* Begin INPUT ROWS *

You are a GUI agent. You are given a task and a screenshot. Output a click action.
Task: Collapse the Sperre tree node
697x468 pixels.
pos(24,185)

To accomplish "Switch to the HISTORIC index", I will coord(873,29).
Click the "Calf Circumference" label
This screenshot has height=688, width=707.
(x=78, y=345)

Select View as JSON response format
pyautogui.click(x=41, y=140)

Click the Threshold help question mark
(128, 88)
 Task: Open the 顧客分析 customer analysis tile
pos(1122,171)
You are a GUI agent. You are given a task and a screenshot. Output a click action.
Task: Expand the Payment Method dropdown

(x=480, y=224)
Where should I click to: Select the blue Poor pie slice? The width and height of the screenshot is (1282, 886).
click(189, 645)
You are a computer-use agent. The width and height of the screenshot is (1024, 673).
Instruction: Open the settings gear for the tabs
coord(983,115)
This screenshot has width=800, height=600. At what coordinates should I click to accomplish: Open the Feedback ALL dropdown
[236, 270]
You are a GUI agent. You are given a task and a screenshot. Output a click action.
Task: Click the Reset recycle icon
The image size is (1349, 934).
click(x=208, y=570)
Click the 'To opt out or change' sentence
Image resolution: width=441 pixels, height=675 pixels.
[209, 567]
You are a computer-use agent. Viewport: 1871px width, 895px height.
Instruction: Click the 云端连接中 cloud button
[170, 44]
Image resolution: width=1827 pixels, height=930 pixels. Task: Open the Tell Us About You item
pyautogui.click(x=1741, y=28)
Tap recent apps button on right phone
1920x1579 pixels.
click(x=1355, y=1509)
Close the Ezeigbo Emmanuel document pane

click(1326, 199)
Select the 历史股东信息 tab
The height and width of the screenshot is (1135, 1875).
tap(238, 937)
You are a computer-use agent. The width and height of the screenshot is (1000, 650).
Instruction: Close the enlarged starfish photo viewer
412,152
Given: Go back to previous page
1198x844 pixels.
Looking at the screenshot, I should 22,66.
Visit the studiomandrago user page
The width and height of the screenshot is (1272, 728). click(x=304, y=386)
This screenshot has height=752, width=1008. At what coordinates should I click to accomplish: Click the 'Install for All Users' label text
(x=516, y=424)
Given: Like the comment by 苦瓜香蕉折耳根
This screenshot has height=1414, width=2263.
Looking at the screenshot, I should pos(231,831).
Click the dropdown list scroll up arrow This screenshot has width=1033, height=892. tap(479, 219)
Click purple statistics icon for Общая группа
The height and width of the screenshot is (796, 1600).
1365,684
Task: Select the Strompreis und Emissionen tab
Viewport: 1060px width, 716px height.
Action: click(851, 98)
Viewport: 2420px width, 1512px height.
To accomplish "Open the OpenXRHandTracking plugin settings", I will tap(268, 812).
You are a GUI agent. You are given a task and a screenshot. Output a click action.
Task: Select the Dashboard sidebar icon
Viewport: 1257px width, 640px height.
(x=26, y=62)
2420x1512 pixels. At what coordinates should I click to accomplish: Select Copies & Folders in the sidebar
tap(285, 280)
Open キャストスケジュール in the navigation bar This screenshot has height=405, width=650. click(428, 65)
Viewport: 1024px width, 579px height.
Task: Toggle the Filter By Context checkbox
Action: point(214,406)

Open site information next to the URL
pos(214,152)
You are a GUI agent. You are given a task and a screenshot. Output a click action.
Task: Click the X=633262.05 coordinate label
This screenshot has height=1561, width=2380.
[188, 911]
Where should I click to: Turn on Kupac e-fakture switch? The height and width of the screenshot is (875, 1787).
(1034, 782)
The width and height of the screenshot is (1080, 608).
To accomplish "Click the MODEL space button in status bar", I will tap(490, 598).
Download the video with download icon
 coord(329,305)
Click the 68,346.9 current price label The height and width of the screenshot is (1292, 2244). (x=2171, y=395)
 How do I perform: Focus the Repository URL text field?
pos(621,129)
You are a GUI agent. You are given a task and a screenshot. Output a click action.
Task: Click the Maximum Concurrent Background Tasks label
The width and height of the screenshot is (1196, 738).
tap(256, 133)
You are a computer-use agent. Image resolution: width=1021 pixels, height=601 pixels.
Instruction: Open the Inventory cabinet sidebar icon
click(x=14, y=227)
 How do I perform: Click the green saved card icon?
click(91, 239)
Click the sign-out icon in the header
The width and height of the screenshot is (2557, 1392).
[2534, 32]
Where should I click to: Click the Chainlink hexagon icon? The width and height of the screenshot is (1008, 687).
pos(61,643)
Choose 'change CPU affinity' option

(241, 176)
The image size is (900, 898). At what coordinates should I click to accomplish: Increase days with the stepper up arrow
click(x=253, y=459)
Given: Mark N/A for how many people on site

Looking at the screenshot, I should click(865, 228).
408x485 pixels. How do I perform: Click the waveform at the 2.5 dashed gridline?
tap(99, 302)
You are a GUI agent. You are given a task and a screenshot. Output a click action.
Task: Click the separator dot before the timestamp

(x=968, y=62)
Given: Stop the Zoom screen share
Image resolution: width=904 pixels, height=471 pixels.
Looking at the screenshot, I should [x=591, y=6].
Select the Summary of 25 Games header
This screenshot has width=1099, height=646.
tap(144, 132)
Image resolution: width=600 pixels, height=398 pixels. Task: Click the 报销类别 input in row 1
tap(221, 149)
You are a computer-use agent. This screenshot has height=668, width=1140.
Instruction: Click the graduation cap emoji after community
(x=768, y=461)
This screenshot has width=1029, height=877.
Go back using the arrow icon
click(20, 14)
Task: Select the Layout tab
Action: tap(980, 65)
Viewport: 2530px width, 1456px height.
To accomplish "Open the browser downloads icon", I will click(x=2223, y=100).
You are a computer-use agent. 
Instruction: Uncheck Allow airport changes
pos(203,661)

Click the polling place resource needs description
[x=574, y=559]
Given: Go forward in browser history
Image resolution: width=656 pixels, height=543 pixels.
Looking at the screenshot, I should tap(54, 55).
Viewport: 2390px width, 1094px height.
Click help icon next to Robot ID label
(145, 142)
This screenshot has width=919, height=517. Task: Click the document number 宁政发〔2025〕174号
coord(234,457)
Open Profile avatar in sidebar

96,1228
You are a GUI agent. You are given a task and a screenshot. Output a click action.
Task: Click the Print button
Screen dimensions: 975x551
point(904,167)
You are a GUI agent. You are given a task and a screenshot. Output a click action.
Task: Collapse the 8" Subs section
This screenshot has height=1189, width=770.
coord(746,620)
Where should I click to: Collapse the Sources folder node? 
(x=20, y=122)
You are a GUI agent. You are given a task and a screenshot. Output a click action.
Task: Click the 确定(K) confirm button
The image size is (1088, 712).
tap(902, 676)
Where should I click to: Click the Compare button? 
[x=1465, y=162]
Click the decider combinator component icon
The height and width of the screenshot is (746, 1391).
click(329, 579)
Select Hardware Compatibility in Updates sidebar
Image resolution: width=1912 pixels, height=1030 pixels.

* End INPUT ROWS *

**WHAT IS REQUIRED:**
Give back verbatim the lines of the material above, starting with the line that contains "Open Profile avatar in sidebar" and going on through the line that contains "point(904,167)", both included.

**TASK RESPONSE:**
Open Profile avatar in sidebar

96,1228
You are a GUI agent. You are given a task and a screenshot. Output a click action.
Task: Click the Print button
Screen dimensions: 975x551
point(904,167)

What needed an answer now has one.